Timothy Findlay on the nature of writing, madness and the relationship of dance and theatre to his writing...


“It’s vicious being a writer...one of the worst things is the inner demand that you be professional. You have to be a professional. You have to be utterly disciplined about whatever you’re ding, which is to say you have to make yourself do the thing your integrity has told you is the right thing to do, despite all the fearful and cautionary advice you get from your mind. All authors are whispered to by their characters. The characters want life, and you have to give it to them. It’s a little like rape, with no recourse to abortion. They take your body, and you have to give birth. So ‘professionalism’ is obedience, to be obedient to the whispering inside of you, among others...”



(1971)


“I don’t make the map before I go...It’s all a question of recognition on my part. Testing the inner thing, whether it’s instinct or whatever you’re trusting. Trusting instinct does mean dispensing with your internal editor, but, rather, being willing to set it aside in order to explore areas of thought and experience that may be painful, frightening, and fraught with various taboos...”


(1984)

“...the mad person can see things—the heart of things. Of hurt, for instance—that we do not see, because he or she has no protective walls: one thing about the ‘mad’, you see, is they don’t like lies. So this is why I seize so often upon these people as the heroes of my work. It’s only because they have this straight, flung-out connection through the mind to some kind of absolute clarity.

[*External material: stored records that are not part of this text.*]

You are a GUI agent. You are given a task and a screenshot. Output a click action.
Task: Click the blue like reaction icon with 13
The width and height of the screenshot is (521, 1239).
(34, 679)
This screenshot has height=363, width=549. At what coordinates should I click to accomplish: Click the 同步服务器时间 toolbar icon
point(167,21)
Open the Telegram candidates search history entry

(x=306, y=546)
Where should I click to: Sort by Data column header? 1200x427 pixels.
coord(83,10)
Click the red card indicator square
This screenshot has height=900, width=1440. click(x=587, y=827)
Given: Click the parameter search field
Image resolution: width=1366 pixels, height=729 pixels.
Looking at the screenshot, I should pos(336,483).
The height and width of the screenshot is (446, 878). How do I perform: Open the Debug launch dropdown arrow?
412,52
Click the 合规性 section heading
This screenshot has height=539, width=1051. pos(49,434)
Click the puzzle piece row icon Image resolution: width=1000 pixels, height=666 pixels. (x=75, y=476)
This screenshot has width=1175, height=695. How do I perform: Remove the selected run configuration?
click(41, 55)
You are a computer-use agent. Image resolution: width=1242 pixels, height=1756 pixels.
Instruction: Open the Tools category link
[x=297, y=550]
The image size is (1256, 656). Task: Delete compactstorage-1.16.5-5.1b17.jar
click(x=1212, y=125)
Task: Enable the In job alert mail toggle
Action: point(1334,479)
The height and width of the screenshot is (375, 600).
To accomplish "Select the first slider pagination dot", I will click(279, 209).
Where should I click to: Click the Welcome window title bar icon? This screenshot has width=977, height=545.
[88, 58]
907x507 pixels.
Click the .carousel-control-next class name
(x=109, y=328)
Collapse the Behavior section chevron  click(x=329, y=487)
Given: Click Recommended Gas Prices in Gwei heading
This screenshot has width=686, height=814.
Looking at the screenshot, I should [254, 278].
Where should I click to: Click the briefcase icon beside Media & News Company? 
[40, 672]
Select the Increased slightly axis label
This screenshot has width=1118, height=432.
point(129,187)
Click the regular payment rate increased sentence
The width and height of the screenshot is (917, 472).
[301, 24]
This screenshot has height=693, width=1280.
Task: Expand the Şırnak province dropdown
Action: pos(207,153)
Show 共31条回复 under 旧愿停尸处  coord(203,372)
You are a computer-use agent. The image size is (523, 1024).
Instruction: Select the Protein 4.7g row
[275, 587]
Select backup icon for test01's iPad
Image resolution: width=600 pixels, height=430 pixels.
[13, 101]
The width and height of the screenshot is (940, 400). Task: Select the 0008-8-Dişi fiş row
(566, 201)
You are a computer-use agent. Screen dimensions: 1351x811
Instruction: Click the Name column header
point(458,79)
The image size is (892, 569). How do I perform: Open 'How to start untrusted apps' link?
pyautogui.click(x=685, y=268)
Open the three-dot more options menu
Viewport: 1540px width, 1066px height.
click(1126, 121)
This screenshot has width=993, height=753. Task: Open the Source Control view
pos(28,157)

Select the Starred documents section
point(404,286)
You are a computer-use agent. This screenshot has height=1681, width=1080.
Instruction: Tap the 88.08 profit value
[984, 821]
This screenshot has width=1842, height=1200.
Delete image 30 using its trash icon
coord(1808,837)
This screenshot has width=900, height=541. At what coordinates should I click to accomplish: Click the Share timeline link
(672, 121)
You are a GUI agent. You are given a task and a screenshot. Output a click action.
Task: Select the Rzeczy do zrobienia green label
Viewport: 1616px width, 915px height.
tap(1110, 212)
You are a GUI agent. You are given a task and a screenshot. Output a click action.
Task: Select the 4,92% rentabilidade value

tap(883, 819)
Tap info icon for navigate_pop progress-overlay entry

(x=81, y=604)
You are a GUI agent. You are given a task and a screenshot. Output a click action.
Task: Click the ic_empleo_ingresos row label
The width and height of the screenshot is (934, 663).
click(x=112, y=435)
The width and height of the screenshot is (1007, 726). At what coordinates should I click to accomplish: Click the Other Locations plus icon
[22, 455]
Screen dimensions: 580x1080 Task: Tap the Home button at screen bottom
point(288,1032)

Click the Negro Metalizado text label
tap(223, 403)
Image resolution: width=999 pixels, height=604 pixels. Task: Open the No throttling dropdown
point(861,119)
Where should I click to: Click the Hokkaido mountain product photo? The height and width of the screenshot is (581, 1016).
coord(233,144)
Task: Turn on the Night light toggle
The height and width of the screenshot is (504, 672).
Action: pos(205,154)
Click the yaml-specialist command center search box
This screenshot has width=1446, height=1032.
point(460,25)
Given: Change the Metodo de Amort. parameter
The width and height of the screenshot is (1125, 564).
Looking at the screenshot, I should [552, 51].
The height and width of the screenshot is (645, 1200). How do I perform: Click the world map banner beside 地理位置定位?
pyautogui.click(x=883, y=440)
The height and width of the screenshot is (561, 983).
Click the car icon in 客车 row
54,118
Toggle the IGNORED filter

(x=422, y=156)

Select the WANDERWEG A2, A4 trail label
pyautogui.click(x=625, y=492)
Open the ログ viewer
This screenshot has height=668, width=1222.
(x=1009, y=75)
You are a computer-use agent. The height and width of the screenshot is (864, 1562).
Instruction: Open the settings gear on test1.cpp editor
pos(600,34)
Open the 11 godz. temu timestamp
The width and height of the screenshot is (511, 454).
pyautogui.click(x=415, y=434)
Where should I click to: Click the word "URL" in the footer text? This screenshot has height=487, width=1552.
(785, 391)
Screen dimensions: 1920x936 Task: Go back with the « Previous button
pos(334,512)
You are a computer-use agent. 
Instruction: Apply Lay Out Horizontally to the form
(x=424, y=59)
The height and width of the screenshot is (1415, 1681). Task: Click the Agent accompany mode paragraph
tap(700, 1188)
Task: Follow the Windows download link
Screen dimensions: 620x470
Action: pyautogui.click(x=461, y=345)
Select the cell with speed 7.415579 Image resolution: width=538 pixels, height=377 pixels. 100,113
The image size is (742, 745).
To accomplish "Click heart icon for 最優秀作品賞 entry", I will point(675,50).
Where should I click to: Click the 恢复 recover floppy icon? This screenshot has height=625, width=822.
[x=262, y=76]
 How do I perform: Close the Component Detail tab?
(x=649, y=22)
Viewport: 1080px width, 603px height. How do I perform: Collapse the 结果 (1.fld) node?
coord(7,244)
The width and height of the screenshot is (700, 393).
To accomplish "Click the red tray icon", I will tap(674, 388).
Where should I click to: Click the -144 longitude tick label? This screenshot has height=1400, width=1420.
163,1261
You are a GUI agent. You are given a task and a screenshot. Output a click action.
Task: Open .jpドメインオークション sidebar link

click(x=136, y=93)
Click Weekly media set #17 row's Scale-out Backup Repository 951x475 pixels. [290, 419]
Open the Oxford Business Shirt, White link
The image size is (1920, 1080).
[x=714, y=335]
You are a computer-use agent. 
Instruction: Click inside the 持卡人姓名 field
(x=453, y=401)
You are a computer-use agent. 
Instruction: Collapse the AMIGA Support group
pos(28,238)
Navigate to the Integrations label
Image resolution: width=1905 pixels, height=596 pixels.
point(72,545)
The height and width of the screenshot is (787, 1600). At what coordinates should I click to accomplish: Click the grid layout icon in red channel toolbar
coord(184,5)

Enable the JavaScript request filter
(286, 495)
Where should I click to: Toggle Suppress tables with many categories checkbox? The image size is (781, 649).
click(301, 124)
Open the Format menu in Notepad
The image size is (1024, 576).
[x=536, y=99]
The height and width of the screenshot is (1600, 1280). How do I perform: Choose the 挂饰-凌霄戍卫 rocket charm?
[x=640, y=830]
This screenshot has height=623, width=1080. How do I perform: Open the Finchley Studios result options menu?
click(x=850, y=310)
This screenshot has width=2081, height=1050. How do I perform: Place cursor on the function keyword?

And this is what fiction is about: achieving the clarity obscured by facts.”


(1990)

“...take dance. What a dancer does is make a series of statements. And the statements are made out of gestures: gestures in a sequence. So words – words are the vocabulary of literate gesture. And the combination of your words have be a precise as the combination of gestures used by a dancer to make an articulate statement in dance. And there’s something else, I think to be said about this. You know, when you learn to dance–when you learn to move—you learn to move from the centre of your body: from the solar plexus—from the diaphragm. You learn that everything must originate and grow outward towards the conclusion of the gesture: the formation of the statement. And, as an actor, when you learn how to speak—you learn to speak from there: from the centre—from the diaphragm. And, oddly enough—and here we come to the writing—when a sentence hits—or when a paragraph hits—that’s where it hits. In the solar plexus...Words in a sentence are a written gesture. And if the cadence is wrong—if the rhythm is wrong—if a single syllable is out of place—the sentence fails...the book fails. Why? Because you have failed to impel the reader forward with every gesture...right to the ‘fingertips’—all the way from the solar plexus. That’s where books are written. That’s where readers read.”